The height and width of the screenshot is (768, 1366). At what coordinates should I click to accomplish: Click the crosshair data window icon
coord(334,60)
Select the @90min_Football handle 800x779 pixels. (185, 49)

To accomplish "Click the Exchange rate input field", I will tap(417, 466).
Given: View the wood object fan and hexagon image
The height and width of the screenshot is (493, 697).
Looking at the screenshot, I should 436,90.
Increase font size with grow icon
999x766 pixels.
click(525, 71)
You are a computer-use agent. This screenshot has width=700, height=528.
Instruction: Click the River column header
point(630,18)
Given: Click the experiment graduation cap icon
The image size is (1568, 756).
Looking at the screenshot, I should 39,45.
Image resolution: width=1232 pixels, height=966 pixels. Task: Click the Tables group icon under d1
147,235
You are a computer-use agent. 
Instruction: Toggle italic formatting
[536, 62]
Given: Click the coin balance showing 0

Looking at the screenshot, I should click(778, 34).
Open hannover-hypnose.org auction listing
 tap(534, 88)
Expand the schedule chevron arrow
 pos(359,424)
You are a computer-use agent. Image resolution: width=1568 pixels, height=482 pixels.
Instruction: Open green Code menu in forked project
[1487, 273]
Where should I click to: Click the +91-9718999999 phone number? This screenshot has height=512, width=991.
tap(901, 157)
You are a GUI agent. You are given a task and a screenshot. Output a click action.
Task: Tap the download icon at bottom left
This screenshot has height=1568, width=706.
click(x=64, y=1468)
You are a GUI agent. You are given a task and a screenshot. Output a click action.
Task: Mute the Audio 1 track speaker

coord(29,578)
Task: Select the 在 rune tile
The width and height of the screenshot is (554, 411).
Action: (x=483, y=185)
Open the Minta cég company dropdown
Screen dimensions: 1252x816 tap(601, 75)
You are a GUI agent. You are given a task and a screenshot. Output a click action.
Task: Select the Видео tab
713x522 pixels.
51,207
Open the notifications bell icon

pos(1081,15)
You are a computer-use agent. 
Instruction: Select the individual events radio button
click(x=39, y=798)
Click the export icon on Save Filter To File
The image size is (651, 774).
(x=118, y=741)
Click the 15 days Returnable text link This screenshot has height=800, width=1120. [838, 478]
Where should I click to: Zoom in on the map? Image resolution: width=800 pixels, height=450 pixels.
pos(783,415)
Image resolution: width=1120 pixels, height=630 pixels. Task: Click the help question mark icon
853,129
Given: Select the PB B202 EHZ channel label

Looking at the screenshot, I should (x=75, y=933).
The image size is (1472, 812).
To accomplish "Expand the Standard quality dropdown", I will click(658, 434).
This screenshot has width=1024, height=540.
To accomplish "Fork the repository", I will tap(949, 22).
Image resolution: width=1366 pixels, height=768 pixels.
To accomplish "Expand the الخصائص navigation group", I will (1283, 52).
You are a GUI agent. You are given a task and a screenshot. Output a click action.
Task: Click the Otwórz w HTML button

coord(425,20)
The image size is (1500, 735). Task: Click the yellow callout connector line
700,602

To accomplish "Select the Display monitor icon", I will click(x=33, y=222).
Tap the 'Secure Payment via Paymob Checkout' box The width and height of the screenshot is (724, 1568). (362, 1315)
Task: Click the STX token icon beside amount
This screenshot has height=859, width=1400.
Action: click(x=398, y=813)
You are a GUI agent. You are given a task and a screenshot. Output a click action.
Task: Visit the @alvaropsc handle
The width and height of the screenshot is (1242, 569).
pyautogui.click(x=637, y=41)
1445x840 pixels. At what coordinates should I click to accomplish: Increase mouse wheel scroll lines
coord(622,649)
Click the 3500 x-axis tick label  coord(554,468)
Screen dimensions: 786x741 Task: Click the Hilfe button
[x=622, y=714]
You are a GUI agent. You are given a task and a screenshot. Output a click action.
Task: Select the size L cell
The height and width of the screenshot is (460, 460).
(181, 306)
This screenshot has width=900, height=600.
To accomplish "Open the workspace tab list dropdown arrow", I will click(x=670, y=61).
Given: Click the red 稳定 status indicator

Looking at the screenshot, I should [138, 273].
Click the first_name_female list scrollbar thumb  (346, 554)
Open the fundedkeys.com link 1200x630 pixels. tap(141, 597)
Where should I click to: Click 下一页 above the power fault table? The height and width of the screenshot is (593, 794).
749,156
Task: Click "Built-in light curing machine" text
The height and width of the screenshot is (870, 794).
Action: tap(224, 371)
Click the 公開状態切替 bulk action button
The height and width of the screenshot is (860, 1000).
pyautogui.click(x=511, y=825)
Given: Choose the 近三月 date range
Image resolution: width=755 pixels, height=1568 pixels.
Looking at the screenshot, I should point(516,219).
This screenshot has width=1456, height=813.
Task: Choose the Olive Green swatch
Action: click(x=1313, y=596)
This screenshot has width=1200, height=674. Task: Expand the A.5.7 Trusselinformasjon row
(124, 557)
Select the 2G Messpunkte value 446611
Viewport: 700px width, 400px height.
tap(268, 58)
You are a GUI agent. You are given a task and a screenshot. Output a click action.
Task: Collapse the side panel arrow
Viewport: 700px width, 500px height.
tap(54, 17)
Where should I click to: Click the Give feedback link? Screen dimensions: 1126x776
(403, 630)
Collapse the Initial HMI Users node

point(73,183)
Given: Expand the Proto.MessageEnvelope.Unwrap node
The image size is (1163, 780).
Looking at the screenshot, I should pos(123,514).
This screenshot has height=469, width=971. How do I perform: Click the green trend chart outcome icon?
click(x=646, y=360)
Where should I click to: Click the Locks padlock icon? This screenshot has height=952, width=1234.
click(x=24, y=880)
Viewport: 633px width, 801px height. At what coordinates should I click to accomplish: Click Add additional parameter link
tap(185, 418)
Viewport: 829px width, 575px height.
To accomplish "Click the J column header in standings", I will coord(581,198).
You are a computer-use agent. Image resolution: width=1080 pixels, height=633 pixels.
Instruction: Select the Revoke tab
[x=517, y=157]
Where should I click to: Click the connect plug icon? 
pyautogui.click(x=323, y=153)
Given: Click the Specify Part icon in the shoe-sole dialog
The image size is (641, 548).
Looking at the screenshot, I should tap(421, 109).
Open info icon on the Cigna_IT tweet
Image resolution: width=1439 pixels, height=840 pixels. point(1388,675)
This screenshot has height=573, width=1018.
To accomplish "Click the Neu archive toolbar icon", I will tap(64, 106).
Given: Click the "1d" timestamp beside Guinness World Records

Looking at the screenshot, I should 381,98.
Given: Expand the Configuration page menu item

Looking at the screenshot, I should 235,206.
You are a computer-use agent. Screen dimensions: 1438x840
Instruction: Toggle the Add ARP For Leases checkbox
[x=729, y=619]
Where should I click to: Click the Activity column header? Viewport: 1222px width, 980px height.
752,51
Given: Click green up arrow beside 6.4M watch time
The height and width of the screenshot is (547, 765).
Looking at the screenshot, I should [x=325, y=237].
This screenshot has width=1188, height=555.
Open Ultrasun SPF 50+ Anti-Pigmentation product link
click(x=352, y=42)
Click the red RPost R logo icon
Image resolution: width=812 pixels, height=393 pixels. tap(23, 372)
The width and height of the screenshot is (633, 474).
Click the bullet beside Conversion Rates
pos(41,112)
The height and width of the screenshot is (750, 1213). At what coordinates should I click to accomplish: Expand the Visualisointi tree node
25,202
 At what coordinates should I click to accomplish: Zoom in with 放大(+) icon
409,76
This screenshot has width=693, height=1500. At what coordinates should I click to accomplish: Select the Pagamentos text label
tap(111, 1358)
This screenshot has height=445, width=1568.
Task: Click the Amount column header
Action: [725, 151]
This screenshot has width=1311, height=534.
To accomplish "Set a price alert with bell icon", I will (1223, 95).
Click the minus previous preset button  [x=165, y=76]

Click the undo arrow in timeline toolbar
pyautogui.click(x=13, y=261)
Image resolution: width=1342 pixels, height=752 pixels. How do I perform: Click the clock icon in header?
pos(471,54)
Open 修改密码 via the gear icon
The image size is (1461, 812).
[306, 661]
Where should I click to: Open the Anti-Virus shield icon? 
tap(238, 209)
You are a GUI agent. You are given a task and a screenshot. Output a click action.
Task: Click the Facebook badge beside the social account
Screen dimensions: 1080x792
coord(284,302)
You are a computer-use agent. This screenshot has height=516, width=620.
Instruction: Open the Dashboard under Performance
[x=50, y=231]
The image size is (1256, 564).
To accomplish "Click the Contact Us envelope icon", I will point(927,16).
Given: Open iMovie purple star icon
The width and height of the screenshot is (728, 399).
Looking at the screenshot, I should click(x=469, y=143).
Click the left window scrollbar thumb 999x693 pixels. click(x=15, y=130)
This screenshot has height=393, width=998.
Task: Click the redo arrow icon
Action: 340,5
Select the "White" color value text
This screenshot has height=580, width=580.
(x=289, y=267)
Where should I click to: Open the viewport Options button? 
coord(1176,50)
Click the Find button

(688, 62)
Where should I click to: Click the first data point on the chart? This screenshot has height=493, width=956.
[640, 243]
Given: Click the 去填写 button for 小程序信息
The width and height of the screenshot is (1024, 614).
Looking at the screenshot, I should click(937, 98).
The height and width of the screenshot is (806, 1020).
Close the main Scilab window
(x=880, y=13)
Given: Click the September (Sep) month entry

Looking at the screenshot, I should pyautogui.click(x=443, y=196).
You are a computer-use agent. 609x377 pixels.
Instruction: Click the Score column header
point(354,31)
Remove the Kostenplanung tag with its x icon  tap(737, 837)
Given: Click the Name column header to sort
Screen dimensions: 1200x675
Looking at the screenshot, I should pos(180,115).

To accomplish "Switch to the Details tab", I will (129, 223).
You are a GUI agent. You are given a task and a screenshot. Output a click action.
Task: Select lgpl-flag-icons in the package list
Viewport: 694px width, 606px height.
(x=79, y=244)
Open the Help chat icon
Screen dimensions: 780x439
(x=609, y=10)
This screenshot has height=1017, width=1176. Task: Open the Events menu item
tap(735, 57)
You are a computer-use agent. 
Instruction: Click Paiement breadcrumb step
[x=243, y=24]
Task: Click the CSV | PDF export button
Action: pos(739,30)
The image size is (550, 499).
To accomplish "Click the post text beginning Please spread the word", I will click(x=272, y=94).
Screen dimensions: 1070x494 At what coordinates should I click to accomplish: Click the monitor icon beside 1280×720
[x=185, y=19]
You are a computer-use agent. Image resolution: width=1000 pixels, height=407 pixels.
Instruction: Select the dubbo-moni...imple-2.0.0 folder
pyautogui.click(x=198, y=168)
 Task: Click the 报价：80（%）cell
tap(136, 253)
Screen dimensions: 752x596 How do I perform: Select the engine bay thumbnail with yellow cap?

WORK INSTRUCTION:
For the word "handle", count the lines of the data that contain it and give only the count.

TASK RESULT:
2